In the human bocavirus abstract below, how many of the 1435 fecal samples contained HBoV?

▶ [Source text]
────────────────

TITLE

Clinical and Molecular Epidemiology of Human Bocavirus in Respiratory and Fecall Samples from Children in Hong Kong

AUTHOR(S)
Lau, Susanna K. P.; Yip, Cyril C. Y.; Tak-lun Que; Lee, Rodney A.; Au-Yeung, Rex K. H.; Boping Zhou; Lok-Yee So; Yu-Lung Lau; Kwok-Hung Chan; Woo, Patrick C. Y.; Kwok-Yung Yuen
PUB. DATE
October 2007
SOURCE
Journal of Infectious Diseases;10/1/2007, Vol. 196 Issue 7, p986
SOURCE TYPE
Academic Journal
DOC. TYPE
Article
ABSTRACT
Background. Human bocavirus (HBoV) is a recently discovered parvovirus associated with respiratory tract infections in children. We conducted the first systematic prospective clinical and molecular study using nasopharyngeal aspirates (NPAs) and fecal samples. Methods. NPAs negative for influenza virus, parainfluenza virus, respiratory syncytial virus, adenovirus, and coronavirus and fecal samples from patients with acute gastroenteritis were included. On the basis of results from a pilot study using 400 NPAs from all age groups, a prospective 12-month study was conducted to detect HBoV in 1200 NPAs and 1435 fecal samples from patients <18 years old by polymerase chain reaction. The complete genome sequences of HBoVs from 12 NPAs and 12 fecal samples were determined. Results. Of the 400 NPAs collected in the pilot study, 20 (5.0%) were found to contain HBoV, all from children <5 years old. In the subsequent prospective study of pediatric patients, HBoV was detected in 83 (6.9%) of 1200 NPAs. Upper and lower respiratory tract infections were equally common. HBoV was detected in 30 (2.1%) of 1435 fecal samples. Fever and watery diarrhea were the most common symptoms. The seasonality of HBoV in NPAs and fecal sampled was similar. Codetection with other pathogens occurred in 33% and 56% of NPAs and fecal samples, respectively, from patients with HBoV infection. Genomes of HBoVs from NPAs and fecal samples displayed minimal sequence variations. Conclusions. HBoV was detected in fecal specimens in children with acute gastroenteritis. A single lineage of HBoV was associated with both respiratory tract and enteric infections.

────────────────

▶ [Data extracts]
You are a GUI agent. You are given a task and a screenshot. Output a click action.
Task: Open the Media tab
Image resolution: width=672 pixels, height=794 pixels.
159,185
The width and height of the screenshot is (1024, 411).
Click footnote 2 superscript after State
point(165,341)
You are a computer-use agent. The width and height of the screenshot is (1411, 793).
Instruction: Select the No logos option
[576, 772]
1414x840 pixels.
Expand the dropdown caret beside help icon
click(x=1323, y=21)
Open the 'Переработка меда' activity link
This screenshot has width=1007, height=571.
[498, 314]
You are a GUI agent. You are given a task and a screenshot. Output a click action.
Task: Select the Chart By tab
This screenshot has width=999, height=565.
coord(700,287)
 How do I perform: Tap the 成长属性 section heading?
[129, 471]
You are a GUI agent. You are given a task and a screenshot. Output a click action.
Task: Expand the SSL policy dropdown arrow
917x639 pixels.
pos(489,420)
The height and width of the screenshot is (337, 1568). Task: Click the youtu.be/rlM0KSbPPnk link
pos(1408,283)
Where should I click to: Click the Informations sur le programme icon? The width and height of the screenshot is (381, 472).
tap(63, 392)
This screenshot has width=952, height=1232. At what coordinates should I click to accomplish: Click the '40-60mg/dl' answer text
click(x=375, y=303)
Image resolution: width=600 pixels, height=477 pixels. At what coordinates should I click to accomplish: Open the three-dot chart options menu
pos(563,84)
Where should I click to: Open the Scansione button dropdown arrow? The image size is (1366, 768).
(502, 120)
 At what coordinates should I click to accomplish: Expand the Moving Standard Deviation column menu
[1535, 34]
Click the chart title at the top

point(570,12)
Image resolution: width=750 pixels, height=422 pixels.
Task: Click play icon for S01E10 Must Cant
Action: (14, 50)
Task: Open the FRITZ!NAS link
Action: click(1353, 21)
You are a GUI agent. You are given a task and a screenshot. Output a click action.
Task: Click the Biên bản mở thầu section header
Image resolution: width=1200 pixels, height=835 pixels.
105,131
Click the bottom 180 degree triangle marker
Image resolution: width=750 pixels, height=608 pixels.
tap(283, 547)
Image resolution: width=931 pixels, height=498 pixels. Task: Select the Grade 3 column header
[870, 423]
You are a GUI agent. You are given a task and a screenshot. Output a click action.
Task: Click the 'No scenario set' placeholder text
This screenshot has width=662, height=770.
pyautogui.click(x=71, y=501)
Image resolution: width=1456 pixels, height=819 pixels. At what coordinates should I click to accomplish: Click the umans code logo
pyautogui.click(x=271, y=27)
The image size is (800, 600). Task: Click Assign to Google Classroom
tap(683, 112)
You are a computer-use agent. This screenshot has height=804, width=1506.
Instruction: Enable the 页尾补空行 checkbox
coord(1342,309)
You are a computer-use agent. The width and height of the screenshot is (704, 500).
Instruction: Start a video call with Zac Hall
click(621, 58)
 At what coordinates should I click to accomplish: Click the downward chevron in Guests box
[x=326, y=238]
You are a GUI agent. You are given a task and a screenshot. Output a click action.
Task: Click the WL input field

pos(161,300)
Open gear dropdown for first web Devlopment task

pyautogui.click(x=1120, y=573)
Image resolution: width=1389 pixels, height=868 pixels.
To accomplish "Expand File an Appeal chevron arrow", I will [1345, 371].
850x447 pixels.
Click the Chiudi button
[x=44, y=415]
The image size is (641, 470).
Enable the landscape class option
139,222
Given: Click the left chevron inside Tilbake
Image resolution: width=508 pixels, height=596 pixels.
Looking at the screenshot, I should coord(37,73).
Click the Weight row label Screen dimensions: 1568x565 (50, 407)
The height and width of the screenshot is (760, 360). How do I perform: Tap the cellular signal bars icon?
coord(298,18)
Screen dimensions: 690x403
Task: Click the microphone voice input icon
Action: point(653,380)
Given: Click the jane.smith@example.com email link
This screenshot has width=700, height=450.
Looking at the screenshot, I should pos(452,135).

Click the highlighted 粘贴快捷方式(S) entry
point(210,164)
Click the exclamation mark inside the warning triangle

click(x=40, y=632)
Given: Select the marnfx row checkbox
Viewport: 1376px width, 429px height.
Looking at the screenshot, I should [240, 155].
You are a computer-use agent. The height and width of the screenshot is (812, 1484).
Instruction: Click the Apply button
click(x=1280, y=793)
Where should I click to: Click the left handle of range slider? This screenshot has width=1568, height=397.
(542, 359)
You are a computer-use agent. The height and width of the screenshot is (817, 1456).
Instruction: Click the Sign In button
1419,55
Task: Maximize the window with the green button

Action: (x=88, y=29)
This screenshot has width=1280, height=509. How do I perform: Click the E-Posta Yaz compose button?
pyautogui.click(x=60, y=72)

────────────────

▶ [Written response] 30 of the 1435 fecal samples (2.1%).